User Experience: Google uses page embeddings, site embeddings, site focus and site radius in its scoring function.
Date Association: Google emphasizes fresh results and attempts to associate dates with pages.
Content Relevance: Irregularly updated content has the lowest storage priority for Google and is definitely not showing up for freshness.

How We’re Interpreting This Leak

The contents of the leak are also not necessarily proof that Google uses the specific data and signals it mentions for search rankings. Rather, the leak outlines what data Google collects from web pages, sites, and searchers and offers indirect hints about what Google seems to care about,

The biggest takeaway from this leak is the confirmation that creating valuable content and engaging websites remains paramount. Websites should continue to focus on providing great user experiences, earning links, and encouraging user engagement.
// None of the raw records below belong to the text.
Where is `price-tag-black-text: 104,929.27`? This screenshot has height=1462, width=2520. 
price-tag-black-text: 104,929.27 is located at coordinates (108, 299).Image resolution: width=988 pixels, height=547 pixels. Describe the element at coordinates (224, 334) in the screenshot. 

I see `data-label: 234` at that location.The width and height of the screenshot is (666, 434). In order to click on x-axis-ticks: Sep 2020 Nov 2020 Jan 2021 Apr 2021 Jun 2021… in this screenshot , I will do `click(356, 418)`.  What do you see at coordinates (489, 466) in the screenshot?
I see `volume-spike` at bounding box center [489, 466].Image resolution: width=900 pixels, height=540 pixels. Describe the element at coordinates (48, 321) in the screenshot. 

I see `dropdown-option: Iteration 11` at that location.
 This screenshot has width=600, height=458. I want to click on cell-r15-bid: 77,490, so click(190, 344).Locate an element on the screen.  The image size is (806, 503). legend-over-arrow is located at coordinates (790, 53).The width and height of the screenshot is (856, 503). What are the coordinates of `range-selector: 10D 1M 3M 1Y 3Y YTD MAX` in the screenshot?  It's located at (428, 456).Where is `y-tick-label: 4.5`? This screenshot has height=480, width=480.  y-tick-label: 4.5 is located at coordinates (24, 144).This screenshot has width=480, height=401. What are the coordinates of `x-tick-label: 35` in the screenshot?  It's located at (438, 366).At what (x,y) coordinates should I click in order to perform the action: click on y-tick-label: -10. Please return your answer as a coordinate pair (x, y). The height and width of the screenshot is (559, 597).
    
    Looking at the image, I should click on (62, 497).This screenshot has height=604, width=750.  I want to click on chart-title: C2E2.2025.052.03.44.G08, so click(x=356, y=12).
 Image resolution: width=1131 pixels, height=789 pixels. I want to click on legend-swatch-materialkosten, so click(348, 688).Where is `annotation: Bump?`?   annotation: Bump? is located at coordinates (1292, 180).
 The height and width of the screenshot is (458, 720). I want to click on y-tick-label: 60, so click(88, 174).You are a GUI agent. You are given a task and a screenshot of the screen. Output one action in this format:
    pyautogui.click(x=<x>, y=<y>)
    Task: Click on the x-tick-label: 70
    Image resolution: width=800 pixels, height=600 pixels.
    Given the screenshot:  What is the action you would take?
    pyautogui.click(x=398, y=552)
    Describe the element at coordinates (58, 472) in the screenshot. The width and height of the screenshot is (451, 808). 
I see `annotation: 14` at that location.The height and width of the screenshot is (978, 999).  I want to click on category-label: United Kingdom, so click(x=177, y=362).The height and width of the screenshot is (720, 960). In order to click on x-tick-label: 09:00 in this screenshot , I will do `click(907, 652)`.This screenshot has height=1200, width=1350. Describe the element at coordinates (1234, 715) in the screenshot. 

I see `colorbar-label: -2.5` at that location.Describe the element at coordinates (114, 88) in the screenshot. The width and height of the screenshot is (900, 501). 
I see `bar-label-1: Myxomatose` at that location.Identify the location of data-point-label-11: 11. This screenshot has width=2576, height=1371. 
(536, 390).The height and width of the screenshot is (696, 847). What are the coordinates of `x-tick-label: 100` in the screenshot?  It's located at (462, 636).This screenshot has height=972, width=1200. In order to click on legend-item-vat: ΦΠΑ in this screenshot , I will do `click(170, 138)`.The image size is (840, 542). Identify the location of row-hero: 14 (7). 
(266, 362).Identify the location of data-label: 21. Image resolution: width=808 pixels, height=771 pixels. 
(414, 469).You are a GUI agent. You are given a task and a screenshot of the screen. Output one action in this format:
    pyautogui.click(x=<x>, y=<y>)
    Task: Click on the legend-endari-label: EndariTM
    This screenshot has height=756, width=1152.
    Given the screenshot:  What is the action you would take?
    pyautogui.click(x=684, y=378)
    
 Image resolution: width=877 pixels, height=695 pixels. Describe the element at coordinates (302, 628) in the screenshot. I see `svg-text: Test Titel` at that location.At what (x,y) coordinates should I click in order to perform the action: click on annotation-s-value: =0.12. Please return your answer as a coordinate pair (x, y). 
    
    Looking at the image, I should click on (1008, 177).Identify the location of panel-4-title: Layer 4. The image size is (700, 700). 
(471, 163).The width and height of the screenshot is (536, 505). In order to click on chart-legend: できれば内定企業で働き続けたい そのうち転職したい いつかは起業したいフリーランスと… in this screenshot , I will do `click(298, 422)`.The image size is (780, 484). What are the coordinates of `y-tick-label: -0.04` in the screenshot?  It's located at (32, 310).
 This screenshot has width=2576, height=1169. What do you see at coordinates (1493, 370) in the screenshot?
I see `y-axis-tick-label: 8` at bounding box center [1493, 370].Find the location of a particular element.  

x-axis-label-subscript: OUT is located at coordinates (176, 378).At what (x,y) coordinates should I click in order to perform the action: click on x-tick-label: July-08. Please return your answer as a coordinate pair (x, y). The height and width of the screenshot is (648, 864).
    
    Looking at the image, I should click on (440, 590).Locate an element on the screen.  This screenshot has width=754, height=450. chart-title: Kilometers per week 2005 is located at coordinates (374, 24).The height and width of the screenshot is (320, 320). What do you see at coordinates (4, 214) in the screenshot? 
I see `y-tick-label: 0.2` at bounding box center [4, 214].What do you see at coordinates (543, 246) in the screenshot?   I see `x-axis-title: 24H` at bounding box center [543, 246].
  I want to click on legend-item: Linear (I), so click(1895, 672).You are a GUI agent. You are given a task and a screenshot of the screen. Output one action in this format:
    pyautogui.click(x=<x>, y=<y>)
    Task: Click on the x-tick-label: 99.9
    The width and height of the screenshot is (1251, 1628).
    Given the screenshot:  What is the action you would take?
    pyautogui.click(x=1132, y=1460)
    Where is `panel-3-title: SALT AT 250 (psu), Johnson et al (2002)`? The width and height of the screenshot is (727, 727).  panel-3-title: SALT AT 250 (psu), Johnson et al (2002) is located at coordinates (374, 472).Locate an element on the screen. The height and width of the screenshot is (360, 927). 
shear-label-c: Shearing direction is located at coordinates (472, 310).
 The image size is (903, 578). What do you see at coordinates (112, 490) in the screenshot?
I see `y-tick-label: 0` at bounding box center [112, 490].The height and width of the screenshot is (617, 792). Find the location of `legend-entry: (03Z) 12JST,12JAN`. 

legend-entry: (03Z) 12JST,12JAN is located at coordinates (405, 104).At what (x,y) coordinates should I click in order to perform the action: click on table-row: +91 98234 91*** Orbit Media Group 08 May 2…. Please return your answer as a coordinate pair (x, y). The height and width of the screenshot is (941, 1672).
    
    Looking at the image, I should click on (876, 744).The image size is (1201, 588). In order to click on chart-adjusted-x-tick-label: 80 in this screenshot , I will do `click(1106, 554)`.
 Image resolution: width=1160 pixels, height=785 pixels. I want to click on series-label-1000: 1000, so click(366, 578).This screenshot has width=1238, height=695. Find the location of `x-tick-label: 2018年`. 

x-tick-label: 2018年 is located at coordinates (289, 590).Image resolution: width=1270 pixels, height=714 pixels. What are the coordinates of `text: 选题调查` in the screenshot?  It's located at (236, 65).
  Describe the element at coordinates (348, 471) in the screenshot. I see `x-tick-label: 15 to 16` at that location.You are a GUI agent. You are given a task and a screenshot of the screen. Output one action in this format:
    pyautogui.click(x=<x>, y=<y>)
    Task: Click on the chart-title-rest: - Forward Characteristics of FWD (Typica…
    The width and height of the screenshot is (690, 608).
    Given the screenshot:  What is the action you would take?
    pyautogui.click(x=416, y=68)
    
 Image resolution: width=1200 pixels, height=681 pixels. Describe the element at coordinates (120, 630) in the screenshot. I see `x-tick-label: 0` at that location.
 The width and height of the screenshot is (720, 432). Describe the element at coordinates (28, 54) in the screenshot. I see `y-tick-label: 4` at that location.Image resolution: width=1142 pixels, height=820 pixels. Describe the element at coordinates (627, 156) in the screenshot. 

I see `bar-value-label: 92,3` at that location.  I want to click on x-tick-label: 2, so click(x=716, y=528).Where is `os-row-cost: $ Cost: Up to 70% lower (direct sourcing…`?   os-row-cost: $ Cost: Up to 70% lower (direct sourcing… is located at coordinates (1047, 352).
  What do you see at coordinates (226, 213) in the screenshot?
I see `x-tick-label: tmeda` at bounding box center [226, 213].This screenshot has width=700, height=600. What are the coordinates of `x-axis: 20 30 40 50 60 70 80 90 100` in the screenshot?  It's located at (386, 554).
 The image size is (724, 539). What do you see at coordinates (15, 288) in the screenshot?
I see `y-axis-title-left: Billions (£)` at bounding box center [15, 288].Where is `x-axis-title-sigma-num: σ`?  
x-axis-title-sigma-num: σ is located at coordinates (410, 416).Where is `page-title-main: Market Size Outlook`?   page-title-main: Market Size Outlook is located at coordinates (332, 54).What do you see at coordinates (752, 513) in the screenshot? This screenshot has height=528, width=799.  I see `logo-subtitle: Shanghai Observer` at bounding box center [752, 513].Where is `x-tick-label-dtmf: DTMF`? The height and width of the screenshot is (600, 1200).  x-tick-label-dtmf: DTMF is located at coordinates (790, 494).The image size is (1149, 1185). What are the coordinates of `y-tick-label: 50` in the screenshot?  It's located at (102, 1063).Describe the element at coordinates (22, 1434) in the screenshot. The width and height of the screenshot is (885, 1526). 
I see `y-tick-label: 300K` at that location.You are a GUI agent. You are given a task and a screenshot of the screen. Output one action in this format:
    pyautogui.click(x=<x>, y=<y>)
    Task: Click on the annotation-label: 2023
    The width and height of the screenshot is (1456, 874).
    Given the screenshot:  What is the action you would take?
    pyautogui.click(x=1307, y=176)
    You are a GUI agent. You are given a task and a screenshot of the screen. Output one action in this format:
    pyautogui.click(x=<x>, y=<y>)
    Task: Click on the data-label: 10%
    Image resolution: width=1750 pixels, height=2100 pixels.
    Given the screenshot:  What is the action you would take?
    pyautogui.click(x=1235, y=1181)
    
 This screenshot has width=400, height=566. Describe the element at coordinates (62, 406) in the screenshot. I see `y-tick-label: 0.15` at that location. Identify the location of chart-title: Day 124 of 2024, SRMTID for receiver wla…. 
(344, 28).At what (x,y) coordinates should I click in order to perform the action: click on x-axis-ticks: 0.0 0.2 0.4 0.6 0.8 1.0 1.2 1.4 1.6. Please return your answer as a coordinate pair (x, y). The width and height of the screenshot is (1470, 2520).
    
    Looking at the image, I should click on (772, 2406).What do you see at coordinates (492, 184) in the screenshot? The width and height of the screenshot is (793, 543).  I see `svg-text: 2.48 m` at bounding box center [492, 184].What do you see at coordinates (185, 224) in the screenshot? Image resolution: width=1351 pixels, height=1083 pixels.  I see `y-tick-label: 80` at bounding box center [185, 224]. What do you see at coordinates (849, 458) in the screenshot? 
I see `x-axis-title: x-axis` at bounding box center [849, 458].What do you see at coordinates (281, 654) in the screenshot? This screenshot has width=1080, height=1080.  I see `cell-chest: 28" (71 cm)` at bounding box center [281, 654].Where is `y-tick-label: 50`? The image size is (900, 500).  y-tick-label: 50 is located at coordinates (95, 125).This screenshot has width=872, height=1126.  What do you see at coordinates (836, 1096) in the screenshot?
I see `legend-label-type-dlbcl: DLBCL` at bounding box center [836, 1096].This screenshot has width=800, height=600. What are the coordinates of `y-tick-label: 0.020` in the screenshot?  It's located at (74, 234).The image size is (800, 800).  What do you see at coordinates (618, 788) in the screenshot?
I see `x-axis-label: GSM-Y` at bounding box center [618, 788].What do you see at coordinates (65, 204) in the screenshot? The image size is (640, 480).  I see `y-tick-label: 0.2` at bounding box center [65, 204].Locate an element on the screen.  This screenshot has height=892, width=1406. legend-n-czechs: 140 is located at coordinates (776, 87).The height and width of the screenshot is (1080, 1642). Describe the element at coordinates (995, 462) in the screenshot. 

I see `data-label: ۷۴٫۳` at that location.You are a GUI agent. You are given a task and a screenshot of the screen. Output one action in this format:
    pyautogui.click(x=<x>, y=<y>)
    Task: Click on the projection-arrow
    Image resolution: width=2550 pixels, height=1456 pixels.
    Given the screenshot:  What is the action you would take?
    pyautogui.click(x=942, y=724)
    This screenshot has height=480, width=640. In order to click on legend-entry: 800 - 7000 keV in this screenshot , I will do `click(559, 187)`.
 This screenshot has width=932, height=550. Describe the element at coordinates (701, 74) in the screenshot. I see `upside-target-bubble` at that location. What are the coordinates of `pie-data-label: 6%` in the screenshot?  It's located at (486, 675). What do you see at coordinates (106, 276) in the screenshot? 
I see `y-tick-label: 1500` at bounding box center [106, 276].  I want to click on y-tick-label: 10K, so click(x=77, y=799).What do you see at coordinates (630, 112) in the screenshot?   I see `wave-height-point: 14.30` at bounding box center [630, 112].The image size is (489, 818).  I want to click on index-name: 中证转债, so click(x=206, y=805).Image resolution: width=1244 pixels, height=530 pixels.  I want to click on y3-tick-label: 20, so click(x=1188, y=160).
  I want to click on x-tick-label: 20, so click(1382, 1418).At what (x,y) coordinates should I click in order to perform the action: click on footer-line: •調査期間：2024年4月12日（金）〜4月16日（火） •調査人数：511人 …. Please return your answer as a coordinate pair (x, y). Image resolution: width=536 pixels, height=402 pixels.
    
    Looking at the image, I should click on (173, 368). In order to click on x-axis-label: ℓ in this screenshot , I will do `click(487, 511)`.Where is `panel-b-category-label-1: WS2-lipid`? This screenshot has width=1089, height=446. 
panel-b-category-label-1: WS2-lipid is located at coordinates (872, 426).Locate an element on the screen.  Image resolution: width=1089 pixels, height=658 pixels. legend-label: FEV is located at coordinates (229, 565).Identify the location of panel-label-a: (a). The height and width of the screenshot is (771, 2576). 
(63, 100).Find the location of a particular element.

New Strategies Going Forward

Remove Poorly Performing Pages: If user metrics are bad, no links point to the page and the page has had plenty of opportunity to thrive, then that page should be eliminated. Site-wide scores and scoring averages are mentioned throughout the leaked docs, and it is just as valuable to delete the weakest links as it is to optimize your new article (with some caveats).
Content Audits: Regular audits to remove (or optimize) outdated, irrelevant, or thin content are crucial. However, when updating content, seek ways to update the content by adding unique perspectives, new images, and video content.
Quality Link Building: In the past, Google spokespeople have made efforts to downplay the impact of domain authority, despite the SEO community seeing its positive impacts firsthand. The leak, however, showed that there’s a SiteAuthority score, validating what SEOs have known to be true all along. However, all links are not created equal. For example, the leak showed that links from newer pages are weighted more strongly than those coming from older content. Additionally, Google is probably ignoring links that do not come from relevant sources, something to keep in mind as you do any link prospecting.
Experimentation: This leak is another indication that we should be taking in the inputs and experimenting with them to see what will work for our websites. It’s not enough to look at anecdotal reviews of things and assume that’s how Google works.

Final Thoughts

The 2024 Google API leak offers an unprecedented look into the inner workings of Google’s search algorithm. While the information should be taken with caution, it provides valuable insights that can help guide SEO strategies and improve search rankings. As always, focusing on quality content and user experience remains the best approach to achieving SEO success.